About six months ago, the team at RStudio (now Posit) released Quarto v1.0, a new “open-source scientific and technical publishing system.” At the time, it barely crossed my radar: it looked and sounded a lot like a repackaging of RMarkdown, so I quickly scanned the press release and immediately forgot about it. I’m already a heavy Markdown user – whenever possible I prefer to write in plain text, or close to it, rather than in something with more complicated syntax like raw HTML or, god forbid, LaTeX. I thought that the tools I was using were good enough, and didn’t feel the need to switch.

It’s only in the last few weeks that I’ve come to appreciate how much better Quarto is than everything it replaces, at least from what I’ve seen so far.1 So in the hopes of helping those of you who have ignored Quarto like I did, here are three specific ways that switching to Quarto has made my life easier:

Creating slides

I have been a heavy xaringan user, a way to create slides quickly and easily using RMarkdown (authored by the inimitable Yihui Xie). xaringan is terrific for creating slides quickly, but it’s also a bit clunky: for example figuring out how to get images to appear exactly as you want without inserting raw HTML has always been a headache for me. Quarto presentations are essentially xaringan 2.0 (Yihui Xie is one of the creators of Quarto), and they seem to be much improved.
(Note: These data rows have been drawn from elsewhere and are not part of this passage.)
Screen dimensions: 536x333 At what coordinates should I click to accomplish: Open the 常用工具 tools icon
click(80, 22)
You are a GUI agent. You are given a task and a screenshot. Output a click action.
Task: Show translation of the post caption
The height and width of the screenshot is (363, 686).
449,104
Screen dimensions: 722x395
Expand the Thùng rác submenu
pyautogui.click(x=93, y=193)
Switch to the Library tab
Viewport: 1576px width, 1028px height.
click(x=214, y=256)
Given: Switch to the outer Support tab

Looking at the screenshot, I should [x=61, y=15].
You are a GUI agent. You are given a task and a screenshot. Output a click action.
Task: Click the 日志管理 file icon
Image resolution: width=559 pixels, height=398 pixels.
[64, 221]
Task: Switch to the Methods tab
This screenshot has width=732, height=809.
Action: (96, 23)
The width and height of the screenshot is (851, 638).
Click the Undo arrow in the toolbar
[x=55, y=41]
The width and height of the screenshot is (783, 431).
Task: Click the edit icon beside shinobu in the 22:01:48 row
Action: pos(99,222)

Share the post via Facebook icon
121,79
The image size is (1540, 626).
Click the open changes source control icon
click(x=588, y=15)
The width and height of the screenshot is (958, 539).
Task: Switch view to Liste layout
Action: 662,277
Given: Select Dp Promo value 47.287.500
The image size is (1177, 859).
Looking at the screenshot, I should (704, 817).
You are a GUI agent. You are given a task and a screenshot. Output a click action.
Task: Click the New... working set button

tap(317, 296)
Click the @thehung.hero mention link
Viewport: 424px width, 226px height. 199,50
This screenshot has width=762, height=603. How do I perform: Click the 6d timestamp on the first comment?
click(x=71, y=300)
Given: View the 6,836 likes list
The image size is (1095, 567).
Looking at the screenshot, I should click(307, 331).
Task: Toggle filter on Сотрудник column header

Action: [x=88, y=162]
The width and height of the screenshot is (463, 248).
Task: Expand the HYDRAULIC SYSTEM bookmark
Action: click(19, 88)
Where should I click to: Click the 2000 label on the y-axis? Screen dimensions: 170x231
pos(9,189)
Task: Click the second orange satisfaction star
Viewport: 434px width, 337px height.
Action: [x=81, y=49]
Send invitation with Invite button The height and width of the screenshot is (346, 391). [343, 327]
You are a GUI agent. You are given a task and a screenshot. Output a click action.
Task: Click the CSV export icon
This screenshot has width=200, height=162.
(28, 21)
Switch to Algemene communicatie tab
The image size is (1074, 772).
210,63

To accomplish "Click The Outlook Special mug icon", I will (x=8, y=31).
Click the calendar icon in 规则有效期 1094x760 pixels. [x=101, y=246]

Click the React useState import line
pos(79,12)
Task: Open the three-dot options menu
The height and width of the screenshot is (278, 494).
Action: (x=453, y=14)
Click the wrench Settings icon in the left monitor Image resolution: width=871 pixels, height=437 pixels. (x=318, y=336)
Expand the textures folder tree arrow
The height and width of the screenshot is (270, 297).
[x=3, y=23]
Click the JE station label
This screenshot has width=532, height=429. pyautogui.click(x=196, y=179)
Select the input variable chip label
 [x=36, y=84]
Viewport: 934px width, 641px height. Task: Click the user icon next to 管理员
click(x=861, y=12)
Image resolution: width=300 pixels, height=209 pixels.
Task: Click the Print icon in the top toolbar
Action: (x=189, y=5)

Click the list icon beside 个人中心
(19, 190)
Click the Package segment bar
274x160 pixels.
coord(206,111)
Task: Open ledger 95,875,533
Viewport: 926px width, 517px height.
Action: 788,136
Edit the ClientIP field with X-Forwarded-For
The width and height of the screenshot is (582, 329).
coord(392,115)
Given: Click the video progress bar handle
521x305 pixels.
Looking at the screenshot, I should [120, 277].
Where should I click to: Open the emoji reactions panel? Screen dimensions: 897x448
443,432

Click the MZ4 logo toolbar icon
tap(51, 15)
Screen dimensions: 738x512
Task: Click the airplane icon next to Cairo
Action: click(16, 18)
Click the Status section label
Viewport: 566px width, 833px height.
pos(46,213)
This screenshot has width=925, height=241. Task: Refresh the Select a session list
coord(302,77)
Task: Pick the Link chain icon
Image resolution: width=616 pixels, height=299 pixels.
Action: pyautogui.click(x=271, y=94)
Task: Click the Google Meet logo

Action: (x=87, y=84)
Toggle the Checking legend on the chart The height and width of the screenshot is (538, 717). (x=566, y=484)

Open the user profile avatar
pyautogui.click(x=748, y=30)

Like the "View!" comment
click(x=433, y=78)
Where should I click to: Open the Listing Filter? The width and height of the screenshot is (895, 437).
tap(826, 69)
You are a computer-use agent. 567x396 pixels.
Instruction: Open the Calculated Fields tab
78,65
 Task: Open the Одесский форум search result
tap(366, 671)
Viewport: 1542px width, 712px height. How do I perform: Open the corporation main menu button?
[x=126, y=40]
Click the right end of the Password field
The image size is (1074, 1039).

Example slide from my undergraduate environmental economics course

There are several features worth noting here.

  1. It’s very easy to set up columns (or more complex layouts) to get the layout you want.
  2. Images just work: no resizing needed.
  3. Footnotes are easy to create (just type ^[Footnote here]) and a great for including ancillary information (in this case, answers that students can refer back to when they review the slides).
  4. Out of the box, there are several very nice features for presenting and teaching, including a presentation mode and the ability to write on slides (and save that writing for later).

I’m using outputting these to html using the revealjs format, which is what I’d recommend (esp. if you want the presentation features), but you can also save to Powerpoint or Beamer.

Publishing a website

The other way I’ve been using Quarto in the last week is to … update this website! Previously I’d been using blogdown + Hugo, which, honestly, I was pretty satisfied with. But every once in a while, staying on top of a version update for Hugo or remembering how to use some esoteric blogdown feature would give me trouble. A quick look over the Quarto websites documentation gave me the impression that it would be both a quick switch and an even simpler way to maintain my (very limited) web presence. You can, of course, see the new website for yourself.

What I like most about it so far is how simple and transparent the whole process is: by removing Hugo as an intermediary, it feels much more obvious how we get from the .qmd (Quarto Markdown) files that I’m writing to the actual HTML that you are seeing right now.

Screenshot of my website directory

You can see here how simple it all is – the .qmd files are the individual pages on the site, posts is where I keep my blog posts, _site is where the outputted HTML gets stored, and _freeze holds a computational cache for already-compiled posts. You can examine the the GitHub repository for the site here.

The biggest headache was converting my old blog posts: many of those posts contained R code that no longer worked (because I no longer had the packages installed, or I’d done something dumb like refer directly to a larger file on my local computer). Once I fixed those, the switch was essentially seamless. I still have some left to fix, but I already prefer the way they look. Quarto manages blog posts (and other types of lists of content) with a really elegant features called listings.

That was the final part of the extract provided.